The surface of the earth also offers numerous other indications that the essence of vulcanicity is to be sought in a passive extrusion of the inclusions of sima from the sial crust. This is best shown by the island festoons. On account of the curvature, compression must occur on the concave inner side; and tension on the convex outer margin. Actually, the geological structure is strikingly uniform: the inner side always bears a chain of volcanoes; the outer shows no vulcanicity, but strong fissures and faults. This universally recurring arrangement of volcanoes is so remarkable that it appears to me to be of the greatest importance for the question as to the nature of vulcanicity. “A volcanic inner zone and two outer zones can be distinguished in the Antilles, of which the outermost is built of the most recent deposits and has a lower altitude (Suess). The contrast of a highly volcanic inner zone and an outer zone with restricted vulcanicity also occurs in the Moluccas (Brouwer) and in Oceania (Arldt). The analogy with the arrangement of volcanic zones on the inner side of thrust zones, as in the Carpathian or Variscan hinterland, is obvious.”[6] The position of Vesuvius, Etna, and Stromboli fits in with this idea; and of the islands of the arc of the South Antilles between Tierra del Fuego and Graham Land, it is just the strongly curved central ridge of the South Sandwich Islands that is basaltic, and one of its volcanoes is still active. Brouwer[7] describes a particularly interesting circumstance from the Sunda Islands: of the two most southern chains of islands, only the simply curved northern one bears volcanoes, not the southernmost (including Timor), which has already been curved in a reverse direction by collision with the Australian shelf.
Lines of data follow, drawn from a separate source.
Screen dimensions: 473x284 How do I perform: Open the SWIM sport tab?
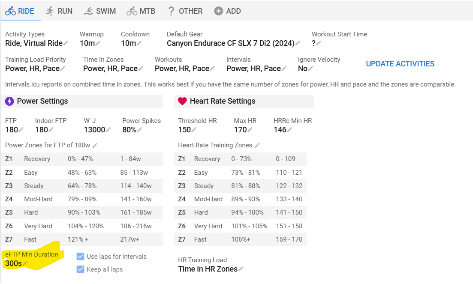point(100,11)
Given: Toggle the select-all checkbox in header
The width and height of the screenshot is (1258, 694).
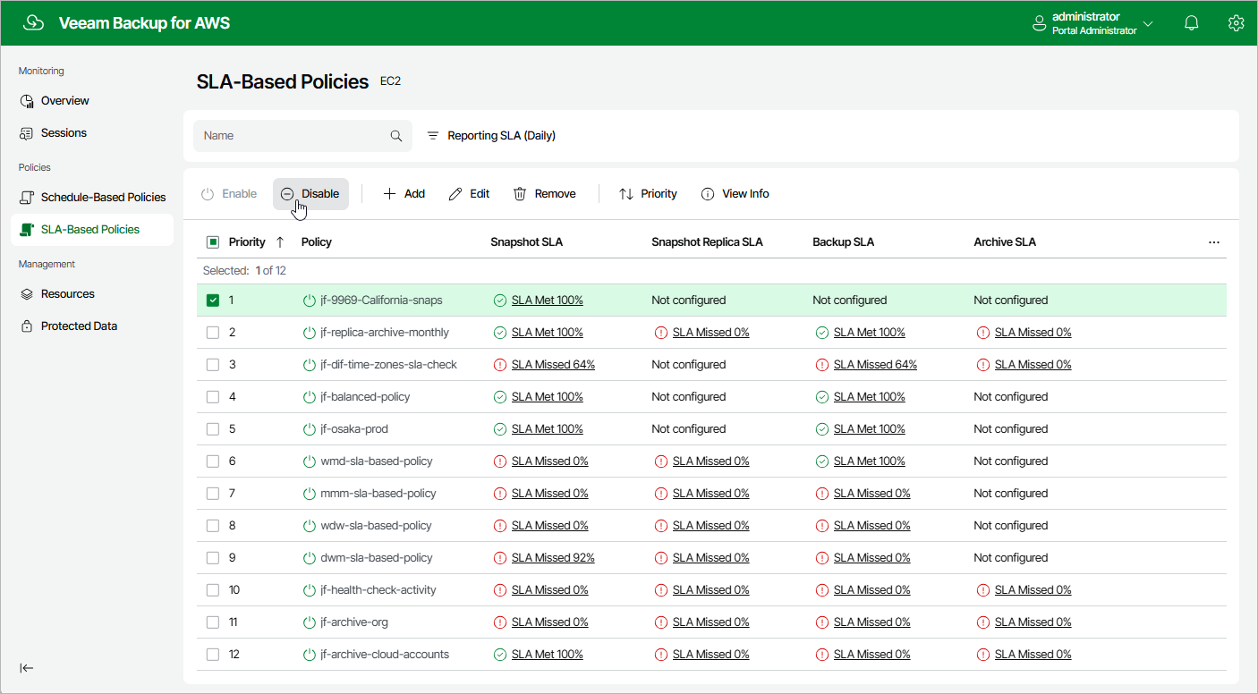Looking at the screenshot, I should (213, 242).

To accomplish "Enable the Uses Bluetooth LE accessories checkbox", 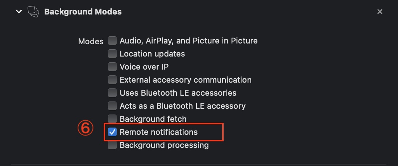I will pos(112,93).
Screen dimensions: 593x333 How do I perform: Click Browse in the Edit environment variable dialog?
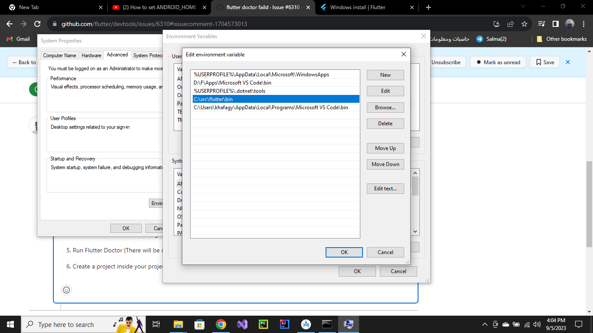385,107
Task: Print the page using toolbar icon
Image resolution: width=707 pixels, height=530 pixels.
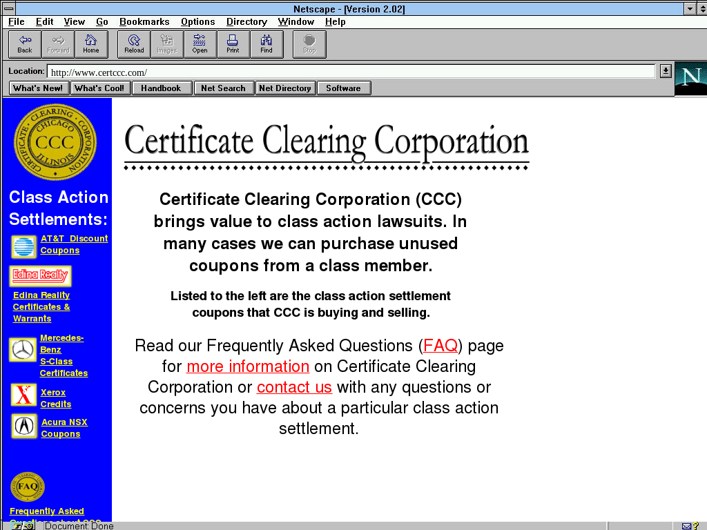Action: click(x=233, y=44)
But at one place, near Wetter, the northern chain is already slightly bent because the southern one (north-eastern end of Timor) presses against it in that region; exactly at this spot on the northern chain there is vulcanicity, formerly of an active character, now obviously dying out because the curving is diminishing. Brouwer also draws attention to the fact that elevated coral reefs only occur where vulcanicity is absent or is dead, which likewise points to the fact that these areas suffer compression. The at first sight paradoxical result, that vulcanicity ceases where compression begins, finds a natural explanation within the compass of our ideas.

  1. G. Steinmann, “Die kambrische Fauna im Rahmen der organischen Gesamtentwicklung,” Geol. Rundschau, 1, p. 69, 1910.
  2. Gothan, “Neues von den ältesten Landpflanzen,” Die Naturwiss., 9, p. 553, 1921.
  3. E. Kayser, Lehrb. d. allg. Geol., Ed. 5, p. 904. Stuttgart, 1918.
  4. J. Walther, “Über Entstehung und Besiedelung der Tiefseebecken,” Naturwiss. Wochenschr., N.F., Bd. 3, Heft 46 (quoted from Eckardt).
  5. Arldt, Handb. d. Paläogeographie, 1, pp. 231–232. Leipzig, 1917.
  6. W. v. Lozinski, “Vulkanismus und Zusammenschub,” Geol. Rundschau, 9, pp. 65–98, 1918.
  7. H. A. Brouwer, “On the Non-existence of Active Volcanoes between Pantar and Dammer (East Indian Archipelago), in Connection with the Tectonic Movements in this Region,” Kon. Akad. van Wetensch. te Amsterdam, Proceed., vol. xxi, Nos. 6 and 7, 1917.—“Über Gebirgsbildung und Vulcanismus in den Molukken,” Geol. Rundsch., 8, Heft 5–8, pp. 197–209, 1917.